Omeprazole Decreases Effectiveness of Clopidogrel, FDA Says

Kate Traynor

BETHESDA, MD 17 November 2009—Patients who are taking clopidogrel should avoid the concomitant use of omeprazole, a proton-pump inhibitor (PPI), because the latter drug diminishes the antiplatelet effects of clopidogrel, FDA announced today.

The announcement is a follow-up to recommendations FDA made in January, when the agency alerted the public to the possible adverse drug interaction. At that time, FDA asked prescribers to reevaluate whether patients who use clopidogrel can do without a PPI to relieve stomach irritation.

FDA pharmacist Mary Ross Southworth, deputy director for safety at the agency's Center for Drug Evaluation and Research, told reporters today that the adverse interaction has been observed with omeprazole and esomeprazole. But FDA does not know whether other PPIs also interfere with the actions of clopidogrel.

"We don't have enough information about other members of this class in order to make recommendations" about the PPIs as a whole, she said.

But she said the interaction is most likely related to the inhibitory effects of omeprazole and esomeprazole on the cytochrome P-450 isoenzyme 2C19 (CYP2C19)-mediated conversion of clopidogrel to its active metabolite.

For this reason, FDA has warned against the concomitant use of clopidogrel and other strong inhibitors of CYP2C19, including cimetidine, fluconazole, ketoconazole, voriconazole, etravirine, felbamate, fluoxetine, fluvoxamine, and ticlopidine.

New data about the interaction between clopidogrel and omeprazole are included in revised labeling for clopidogrel, which is marketed as Plavix by Bristol-Myers Squibb and Sanofi Pharmaceuticals.

The labeling describes two small studies conducted in healthy volunteers given clopidogrel alone or in combination with omeprazole.
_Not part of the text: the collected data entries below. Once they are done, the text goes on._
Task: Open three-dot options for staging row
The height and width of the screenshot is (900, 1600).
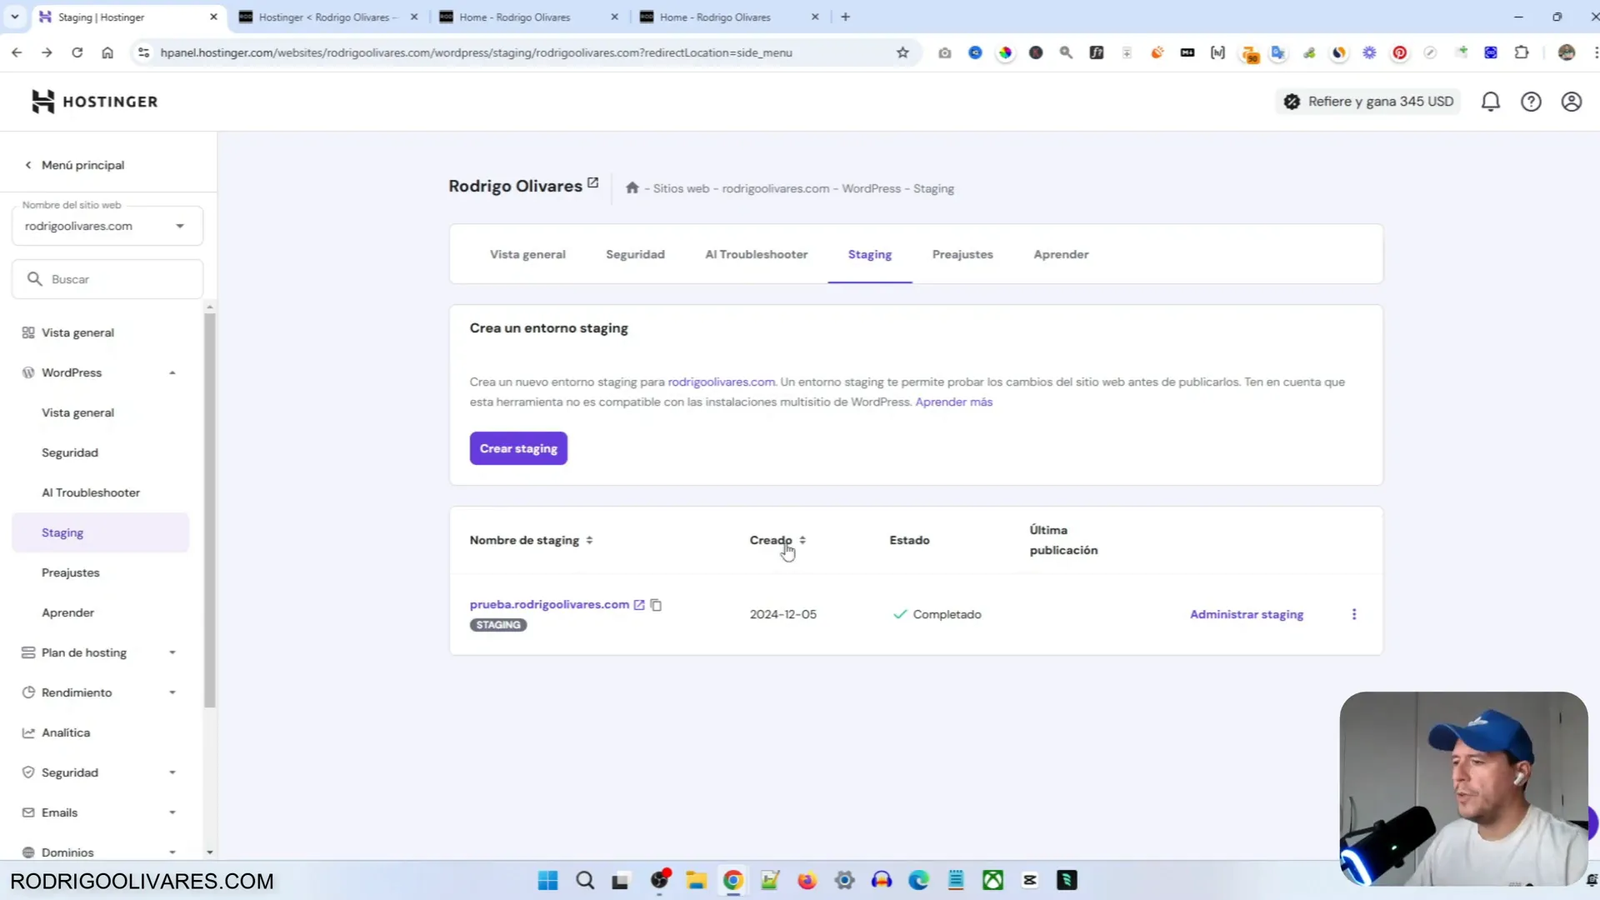Action: [x=1354, y=614]
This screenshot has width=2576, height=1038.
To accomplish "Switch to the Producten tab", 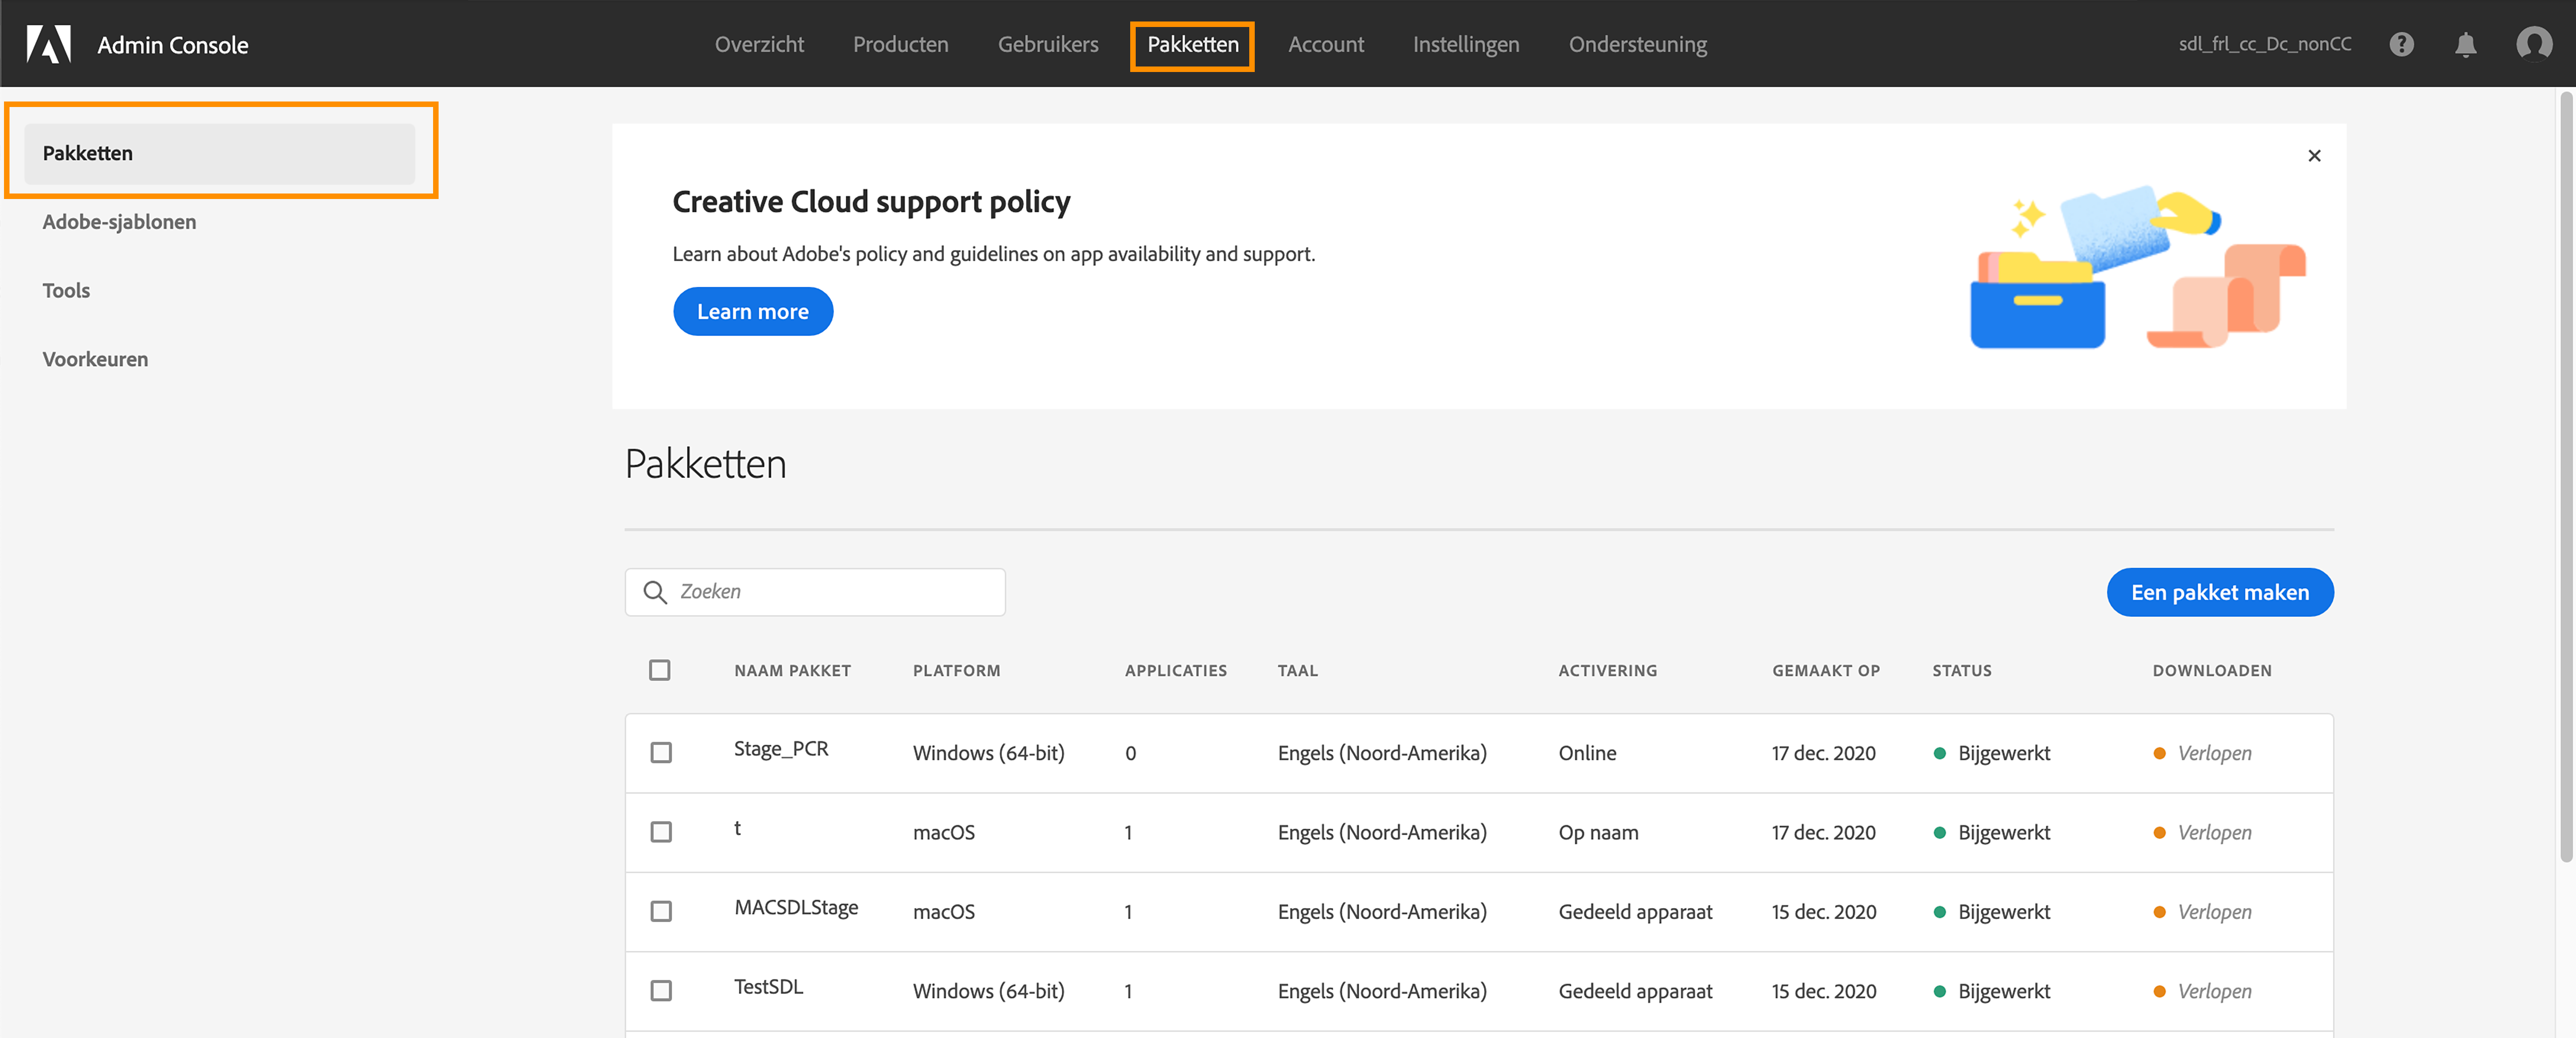I will [x=900, y=44].
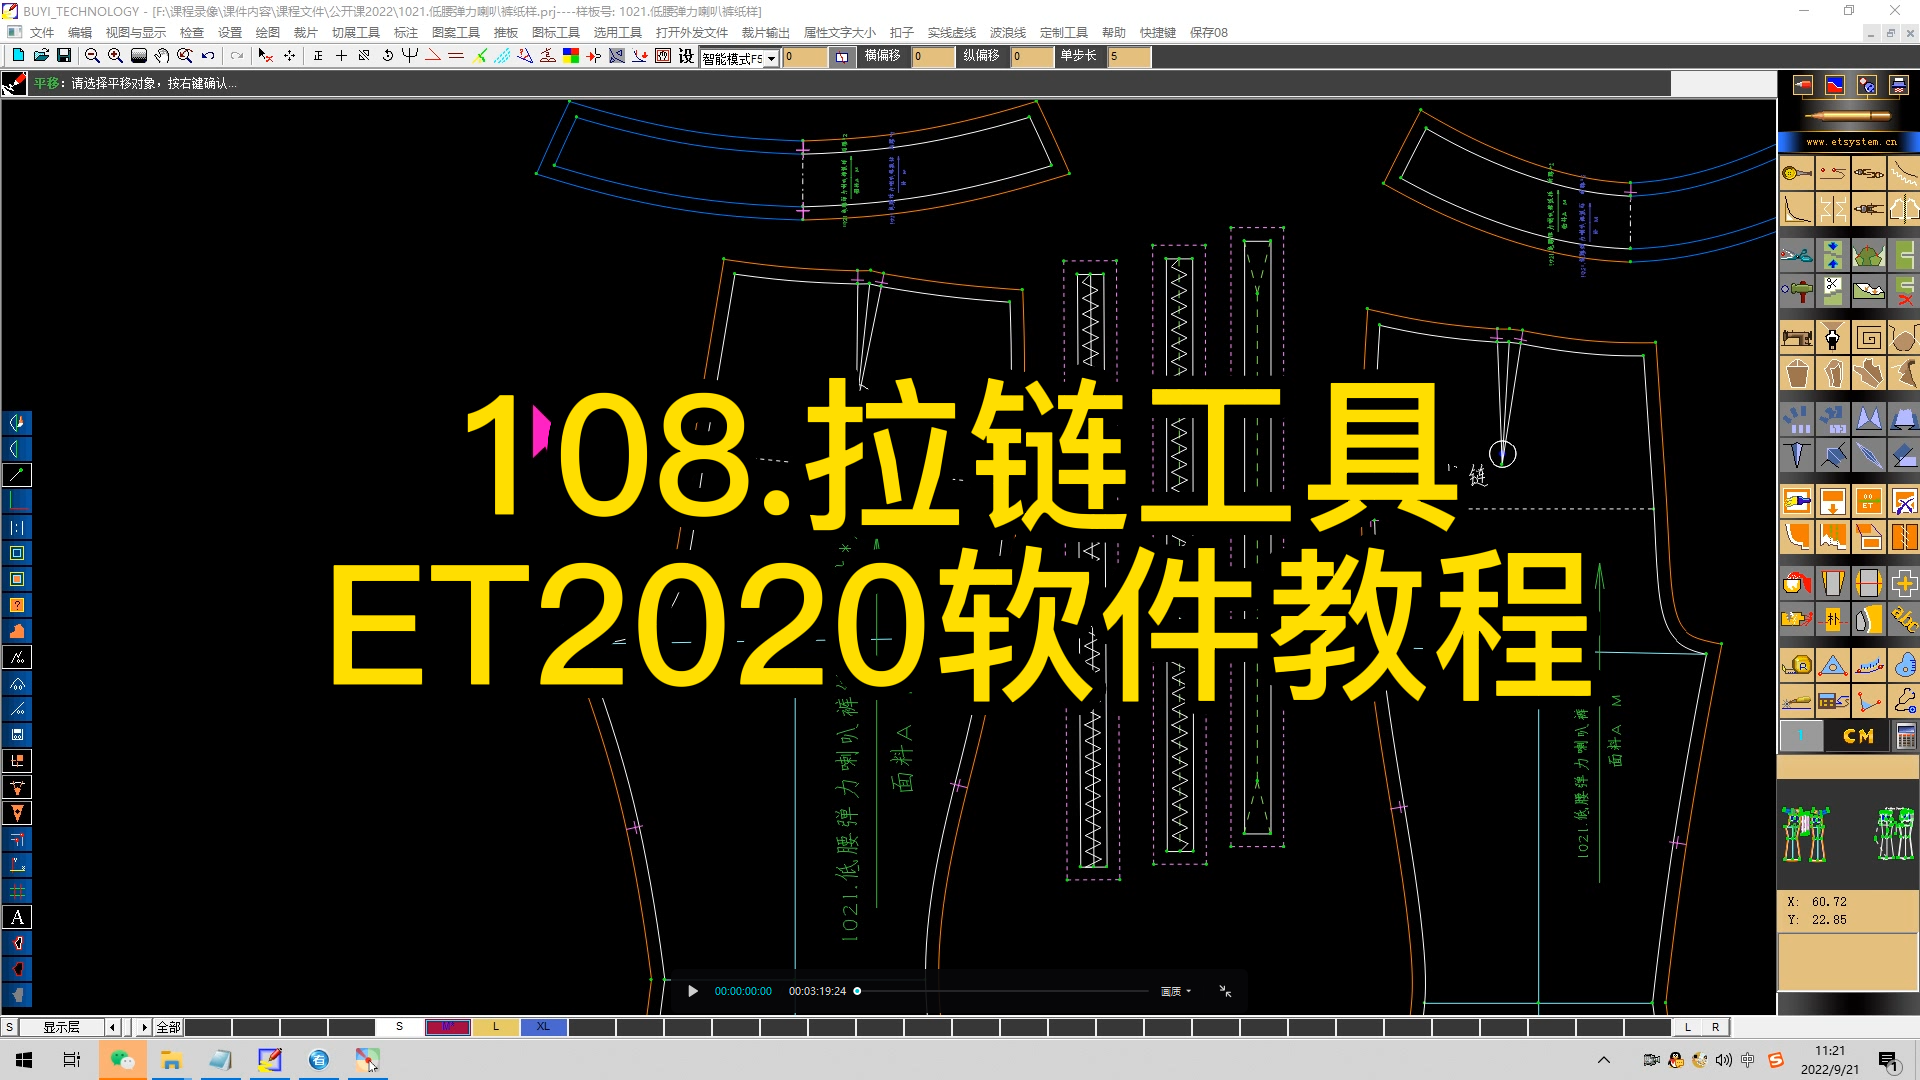The height and width of the screenshot is (1080, 1920).
Task: Toggle the M size at the bottom bar
Action: (x=448, y=1027)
Southworth said the studies were conducted by the manufacturers at FDA's request.

"What we found was fairly significant reductions in active metabolite levels of clopidogrel and significant reductions in antiplatelet aggregation activity when the two drugs were given together," Southworth said. "That same magnitude of interaction was seen whether the drugs were given at the same time of day or whether they were given 12 hours apart."

FDA stated that patients who need clopidogrel therapy should be asked about their prescription and nonprescription drug use to in order to avoid medication combinations that could reduce the anticlotting drug's effectiveness.

The agency stated that in general, drugs other than CYP2C19 inhibitors that patients take to reduce stomach acid are not believed to interact with clopidogrel.

FDA is further investigating whether other drugs interact adversely with clopidogrel. Southworth said the agency expects to have additional study data within a few months.